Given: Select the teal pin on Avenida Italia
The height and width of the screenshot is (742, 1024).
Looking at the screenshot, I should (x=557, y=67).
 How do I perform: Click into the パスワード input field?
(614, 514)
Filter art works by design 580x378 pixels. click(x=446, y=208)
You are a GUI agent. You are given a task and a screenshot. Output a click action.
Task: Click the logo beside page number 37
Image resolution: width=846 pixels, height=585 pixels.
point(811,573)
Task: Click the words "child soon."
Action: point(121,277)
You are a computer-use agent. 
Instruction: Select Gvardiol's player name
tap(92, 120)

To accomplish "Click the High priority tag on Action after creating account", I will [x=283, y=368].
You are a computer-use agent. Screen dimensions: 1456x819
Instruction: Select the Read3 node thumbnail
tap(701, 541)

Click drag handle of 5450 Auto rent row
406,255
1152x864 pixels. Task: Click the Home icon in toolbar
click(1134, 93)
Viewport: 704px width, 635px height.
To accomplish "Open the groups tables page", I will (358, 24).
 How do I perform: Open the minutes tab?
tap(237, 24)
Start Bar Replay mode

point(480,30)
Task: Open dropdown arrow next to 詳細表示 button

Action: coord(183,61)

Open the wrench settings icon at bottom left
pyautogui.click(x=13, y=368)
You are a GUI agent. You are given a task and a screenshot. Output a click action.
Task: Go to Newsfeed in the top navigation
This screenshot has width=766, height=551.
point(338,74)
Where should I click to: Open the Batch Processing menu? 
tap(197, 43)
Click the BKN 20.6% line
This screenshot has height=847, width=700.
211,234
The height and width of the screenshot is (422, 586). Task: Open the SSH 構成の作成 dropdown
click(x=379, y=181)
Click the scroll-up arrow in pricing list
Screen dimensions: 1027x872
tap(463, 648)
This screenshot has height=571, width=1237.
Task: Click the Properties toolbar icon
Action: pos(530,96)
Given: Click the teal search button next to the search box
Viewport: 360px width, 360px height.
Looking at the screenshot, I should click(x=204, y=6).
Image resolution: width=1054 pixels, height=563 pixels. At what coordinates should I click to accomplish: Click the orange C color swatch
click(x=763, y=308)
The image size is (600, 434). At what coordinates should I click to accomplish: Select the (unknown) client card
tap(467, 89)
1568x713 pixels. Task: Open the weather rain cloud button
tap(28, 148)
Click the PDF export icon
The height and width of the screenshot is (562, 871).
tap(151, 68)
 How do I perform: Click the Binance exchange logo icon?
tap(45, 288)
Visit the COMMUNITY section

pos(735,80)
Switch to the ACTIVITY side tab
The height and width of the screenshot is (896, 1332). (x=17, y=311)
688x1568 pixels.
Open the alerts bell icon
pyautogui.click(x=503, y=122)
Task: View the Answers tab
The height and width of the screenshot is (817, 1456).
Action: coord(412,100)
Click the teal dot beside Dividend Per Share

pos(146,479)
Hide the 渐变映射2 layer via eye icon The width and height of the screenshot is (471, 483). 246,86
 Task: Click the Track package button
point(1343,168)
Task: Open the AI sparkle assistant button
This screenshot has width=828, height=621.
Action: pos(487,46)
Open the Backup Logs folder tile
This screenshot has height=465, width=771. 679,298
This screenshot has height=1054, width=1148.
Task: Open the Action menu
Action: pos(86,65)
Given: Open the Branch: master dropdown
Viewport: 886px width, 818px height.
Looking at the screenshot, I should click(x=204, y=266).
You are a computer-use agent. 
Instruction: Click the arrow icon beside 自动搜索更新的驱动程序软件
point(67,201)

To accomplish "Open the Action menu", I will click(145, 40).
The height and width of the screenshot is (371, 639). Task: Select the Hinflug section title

***

→ PROBLEM STATEMENT: Each line in the data that holds the string "page" needs to be copied.

→ ANSWER BOX:
Task: Click the logo beside page number 37
To accomplish "Open the groups tables page", I will (358, 24).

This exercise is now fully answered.